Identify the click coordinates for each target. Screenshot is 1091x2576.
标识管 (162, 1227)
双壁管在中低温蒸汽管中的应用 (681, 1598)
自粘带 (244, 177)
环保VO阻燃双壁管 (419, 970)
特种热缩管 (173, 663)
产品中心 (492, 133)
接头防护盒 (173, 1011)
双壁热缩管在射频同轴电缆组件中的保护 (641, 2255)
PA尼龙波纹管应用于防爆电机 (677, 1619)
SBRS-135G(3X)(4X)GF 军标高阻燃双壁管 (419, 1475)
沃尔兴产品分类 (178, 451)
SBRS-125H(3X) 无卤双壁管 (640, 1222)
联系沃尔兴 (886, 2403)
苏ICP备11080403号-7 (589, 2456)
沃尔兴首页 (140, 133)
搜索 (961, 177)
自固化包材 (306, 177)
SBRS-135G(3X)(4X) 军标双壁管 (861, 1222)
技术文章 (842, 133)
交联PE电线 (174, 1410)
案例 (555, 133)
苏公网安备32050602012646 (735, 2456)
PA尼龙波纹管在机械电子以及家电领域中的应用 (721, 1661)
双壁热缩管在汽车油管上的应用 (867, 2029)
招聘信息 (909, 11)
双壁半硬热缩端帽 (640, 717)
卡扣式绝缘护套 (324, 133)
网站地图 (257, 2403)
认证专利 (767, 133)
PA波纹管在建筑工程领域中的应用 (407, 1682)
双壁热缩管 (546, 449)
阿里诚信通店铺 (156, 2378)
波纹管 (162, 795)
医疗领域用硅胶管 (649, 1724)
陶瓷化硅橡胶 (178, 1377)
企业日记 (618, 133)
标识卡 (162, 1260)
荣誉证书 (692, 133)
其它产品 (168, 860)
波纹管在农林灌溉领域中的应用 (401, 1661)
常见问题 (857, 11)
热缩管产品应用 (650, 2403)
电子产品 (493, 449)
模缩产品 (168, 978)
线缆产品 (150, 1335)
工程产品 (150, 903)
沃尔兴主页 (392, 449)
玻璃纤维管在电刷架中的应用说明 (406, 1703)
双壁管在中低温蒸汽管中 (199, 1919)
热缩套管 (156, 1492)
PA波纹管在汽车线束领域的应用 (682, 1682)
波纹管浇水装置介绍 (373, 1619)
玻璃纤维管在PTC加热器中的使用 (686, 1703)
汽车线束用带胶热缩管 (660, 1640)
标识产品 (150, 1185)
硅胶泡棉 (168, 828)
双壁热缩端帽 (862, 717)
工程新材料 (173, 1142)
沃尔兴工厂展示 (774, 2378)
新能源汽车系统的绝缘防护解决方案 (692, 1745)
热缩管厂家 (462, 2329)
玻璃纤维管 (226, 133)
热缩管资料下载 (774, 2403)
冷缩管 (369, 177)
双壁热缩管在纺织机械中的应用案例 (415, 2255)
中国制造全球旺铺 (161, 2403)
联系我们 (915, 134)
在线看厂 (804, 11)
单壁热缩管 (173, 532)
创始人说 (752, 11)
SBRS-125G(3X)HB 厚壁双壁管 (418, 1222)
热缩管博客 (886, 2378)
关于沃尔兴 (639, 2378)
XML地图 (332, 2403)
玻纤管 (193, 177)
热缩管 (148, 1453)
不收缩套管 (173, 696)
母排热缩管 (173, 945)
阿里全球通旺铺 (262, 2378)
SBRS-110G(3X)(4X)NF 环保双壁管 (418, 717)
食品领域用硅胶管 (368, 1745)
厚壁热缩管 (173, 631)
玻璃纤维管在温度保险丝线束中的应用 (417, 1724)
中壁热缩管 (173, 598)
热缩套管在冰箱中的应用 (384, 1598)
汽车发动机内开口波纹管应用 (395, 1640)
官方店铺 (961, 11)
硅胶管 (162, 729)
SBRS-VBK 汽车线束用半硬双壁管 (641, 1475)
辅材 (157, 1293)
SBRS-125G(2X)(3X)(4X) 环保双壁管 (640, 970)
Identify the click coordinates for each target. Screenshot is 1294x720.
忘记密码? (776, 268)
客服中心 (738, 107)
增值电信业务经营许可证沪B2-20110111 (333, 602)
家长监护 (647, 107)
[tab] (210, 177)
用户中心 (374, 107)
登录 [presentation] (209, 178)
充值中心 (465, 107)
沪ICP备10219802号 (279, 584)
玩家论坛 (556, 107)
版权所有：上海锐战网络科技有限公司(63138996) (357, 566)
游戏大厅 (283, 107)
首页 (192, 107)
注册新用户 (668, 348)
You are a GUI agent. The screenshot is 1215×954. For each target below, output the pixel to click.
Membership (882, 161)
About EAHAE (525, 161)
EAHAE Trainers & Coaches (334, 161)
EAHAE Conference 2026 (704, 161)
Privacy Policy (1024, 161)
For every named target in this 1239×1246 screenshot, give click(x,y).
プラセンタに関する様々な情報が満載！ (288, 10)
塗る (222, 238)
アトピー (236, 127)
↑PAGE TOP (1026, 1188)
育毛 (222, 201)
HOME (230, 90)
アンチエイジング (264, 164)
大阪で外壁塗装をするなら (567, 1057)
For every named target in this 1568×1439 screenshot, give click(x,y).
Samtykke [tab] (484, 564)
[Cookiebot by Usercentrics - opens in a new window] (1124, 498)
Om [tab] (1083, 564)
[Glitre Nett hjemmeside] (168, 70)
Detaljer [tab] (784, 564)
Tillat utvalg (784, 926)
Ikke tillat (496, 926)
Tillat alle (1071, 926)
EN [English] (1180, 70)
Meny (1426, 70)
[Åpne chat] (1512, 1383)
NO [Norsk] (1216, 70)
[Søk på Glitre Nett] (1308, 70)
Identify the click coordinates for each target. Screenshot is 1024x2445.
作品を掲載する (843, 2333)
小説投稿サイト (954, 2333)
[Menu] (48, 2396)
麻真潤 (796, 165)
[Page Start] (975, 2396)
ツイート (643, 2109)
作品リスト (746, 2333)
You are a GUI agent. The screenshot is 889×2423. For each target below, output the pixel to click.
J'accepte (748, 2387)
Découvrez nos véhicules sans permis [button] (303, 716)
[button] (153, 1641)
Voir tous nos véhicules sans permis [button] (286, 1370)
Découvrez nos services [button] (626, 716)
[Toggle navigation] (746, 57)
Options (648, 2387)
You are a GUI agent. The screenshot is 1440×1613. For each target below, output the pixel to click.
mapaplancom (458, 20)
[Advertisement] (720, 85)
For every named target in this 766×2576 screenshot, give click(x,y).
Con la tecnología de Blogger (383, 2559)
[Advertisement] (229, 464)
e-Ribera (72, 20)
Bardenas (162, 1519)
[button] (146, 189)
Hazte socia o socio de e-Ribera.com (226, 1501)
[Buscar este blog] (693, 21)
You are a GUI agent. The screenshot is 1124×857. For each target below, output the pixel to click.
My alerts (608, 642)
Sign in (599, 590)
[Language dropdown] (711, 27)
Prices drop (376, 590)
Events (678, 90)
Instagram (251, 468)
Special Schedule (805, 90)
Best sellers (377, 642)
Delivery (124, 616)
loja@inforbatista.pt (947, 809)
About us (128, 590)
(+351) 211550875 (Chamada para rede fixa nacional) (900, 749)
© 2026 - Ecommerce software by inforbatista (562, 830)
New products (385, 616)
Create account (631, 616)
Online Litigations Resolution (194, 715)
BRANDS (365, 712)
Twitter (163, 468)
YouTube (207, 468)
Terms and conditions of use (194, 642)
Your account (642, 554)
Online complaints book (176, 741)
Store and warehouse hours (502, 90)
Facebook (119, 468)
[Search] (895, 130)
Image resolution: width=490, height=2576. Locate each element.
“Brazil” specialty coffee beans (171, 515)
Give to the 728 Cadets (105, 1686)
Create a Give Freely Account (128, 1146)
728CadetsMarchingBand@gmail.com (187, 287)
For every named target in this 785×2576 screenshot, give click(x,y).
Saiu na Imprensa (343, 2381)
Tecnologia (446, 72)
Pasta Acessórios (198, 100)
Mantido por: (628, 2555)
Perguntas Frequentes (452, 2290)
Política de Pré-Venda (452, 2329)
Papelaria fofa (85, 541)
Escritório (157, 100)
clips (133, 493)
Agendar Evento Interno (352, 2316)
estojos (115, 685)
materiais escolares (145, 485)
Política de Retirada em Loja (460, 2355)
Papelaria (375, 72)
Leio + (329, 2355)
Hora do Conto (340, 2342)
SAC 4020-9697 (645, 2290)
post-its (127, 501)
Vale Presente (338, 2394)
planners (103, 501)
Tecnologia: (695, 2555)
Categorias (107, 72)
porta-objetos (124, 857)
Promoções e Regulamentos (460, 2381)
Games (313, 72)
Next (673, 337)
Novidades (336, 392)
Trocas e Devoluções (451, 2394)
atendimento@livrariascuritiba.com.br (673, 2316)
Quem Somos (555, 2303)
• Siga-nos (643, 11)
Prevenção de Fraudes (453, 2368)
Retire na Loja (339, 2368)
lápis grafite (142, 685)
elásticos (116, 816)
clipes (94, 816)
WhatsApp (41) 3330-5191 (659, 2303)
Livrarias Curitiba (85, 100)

______

## [Objective]
Return, unchanged, every line of the items from the one containing "clipes (94, 816)" through the last line of the items.

## [Result of the task]
clipes (94, 816)
WhatsApp (41) 3330-5191 (659, 2303)
Livrarias Curitiba (85, 100)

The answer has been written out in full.